Stored data
● ● ● ●

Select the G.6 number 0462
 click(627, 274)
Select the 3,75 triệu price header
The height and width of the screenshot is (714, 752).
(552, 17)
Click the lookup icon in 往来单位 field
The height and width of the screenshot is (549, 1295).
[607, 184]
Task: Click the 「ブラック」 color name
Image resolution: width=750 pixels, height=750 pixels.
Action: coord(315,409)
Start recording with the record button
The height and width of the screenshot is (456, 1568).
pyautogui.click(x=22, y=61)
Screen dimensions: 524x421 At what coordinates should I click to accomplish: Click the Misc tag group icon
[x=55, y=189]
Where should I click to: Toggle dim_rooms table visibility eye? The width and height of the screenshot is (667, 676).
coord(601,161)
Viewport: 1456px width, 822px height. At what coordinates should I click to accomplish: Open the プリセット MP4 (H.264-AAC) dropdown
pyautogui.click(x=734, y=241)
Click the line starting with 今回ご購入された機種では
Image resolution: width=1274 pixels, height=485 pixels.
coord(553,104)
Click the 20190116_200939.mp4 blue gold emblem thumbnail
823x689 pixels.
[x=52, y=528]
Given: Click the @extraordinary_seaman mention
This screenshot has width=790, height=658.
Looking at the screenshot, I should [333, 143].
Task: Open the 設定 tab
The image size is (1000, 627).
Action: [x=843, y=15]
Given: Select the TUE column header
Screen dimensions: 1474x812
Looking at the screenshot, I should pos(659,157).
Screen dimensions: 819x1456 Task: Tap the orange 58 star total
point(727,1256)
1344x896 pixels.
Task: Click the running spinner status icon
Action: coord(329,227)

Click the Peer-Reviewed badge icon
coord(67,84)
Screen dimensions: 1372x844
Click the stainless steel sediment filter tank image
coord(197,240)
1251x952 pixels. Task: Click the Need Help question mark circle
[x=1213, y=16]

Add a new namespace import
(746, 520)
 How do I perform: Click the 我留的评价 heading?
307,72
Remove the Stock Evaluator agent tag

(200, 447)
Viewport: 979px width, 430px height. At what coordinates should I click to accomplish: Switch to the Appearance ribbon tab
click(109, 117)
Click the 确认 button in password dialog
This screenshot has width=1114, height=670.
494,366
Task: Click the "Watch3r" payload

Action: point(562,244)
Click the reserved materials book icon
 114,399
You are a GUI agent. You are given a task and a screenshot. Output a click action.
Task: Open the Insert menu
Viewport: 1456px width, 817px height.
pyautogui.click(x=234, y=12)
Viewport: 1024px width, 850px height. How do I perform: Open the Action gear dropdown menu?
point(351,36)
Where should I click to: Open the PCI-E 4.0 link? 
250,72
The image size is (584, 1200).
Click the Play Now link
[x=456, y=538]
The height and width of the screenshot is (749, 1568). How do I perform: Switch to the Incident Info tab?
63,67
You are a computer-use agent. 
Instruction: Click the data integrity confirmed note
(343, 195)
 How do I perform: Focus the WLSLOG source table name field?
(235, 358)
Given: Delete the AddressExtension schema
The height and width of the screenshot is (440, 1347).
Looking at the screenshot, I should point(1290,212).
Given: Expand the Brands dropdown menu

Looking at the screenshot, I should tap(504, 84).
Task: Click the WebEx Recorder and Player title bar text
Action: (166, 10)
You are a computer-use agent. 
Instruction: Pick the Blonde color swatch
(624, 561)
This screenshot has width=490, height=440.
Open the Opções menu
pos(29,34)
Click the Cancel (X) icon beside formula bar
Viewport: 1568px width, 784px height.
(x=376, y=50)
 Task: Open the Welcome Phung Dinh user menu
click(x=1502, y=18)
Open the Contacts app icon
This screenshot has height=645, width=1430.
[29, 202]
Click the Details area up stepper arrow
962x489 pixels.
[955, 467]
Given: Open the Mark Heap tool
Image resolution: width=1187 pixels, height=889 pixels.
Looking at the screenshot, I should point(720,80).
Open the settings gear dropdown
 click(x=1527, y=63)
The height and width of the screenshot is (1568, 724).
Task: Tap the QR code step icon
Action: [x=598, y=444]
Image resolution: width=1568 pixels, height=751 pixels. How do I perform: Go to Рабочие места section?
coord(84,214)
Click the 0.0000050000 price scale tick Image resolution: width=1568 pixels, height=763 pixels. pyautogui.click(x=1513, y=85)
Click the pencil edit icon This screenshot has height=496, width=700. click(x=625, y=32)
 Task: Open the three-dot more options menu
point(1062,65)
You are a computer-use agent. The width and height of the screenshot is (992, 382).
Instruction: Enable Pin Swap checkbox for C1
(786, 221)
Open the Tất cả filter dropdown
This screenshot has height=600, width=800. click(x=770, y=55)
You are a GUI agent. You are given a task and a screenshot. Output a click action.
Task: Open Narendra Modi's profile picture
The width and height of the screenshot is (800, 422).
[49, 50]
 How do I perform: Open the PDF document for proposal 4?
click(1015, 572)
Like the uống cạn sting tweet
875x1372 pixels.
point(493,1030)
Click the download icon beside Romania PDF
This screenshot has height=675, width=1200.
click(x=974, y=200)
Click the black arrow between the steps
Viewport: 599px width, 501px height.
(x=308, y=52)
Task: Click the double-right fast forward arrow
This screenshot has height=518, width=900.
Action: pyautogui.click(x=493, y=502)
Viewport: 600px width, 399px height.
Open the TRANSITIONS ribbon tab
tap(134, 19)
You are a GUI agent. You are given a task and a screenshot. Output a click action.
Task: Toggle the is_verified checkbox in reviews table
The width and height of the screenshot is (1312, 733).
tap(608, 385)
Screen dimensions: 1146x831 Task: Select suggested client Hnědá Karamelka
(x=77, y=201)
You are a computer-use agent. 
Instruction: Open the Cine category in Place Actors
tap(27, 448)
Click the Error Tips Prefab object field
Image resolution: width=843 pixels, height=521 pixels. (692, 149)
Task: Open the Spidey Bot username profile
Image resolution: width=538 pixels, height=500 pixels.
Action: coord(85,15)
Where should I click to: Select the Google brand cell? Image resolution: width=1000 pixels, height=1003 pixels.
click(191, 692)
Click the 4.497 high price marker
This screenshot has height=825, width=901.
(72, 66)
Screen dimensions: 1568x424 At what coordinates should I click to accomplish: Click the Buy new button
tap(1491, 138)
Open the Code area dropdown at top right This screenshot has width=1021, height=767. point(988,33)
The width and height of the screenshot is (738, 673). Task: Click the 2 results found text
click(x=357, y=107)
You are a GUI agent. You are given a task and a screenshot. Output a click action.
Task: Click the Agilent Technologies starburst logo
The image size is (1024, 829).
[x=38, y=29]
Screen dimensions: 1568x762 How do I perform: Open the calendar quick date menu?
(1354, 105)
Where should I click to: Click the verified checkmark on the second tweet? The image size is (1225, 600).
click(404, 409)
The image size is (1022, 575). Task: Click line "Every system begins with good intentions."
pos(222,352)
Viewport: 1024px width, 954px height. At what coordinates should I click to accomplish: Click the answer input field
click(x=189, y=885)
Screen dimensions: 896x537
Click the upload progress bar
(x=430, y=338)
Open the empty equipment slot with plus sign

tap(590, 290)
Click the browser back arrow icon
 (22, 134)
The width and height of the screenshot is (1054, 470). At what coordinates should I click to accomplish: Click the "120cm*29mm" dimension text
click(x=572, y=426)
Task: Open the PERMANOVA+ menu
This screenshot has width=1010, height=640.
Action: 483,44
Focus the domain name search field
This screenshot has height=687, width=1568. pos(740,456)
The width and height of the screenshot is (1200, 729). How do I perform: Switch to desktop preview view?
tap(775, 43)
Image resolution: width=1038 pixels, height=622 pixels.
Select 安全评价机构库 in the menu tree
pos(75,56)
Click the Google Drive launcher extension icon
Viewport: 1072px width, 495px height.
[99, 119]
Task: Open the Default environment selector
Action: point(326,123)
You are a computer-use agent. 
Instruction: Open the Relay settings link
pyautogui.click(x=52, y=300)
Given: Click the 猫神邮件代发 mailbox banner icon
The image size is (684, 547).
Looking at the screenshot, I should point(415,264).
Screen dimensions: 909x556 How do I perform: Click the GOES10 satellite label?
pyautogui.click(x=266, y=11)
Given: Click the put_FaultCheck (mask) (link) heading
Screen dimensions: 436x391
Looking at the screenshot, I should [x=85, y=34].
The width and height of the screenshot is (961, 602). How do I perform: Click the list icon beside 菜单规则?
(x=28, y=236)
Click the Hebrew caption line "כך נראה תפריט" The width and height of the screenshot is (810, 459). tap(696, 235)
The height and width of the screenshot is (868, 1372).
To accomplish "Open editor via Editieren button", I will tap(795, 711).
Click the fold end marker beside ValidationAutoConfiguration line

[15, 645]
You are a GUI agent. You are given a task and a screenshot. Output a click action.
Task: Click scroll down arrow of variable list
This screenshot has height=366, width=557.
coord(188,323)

● ● ● ●

**WHAT TO WORK ON**
Write the number of data lines with "right", nothing else.

**WRITTEN SOLUTION**
2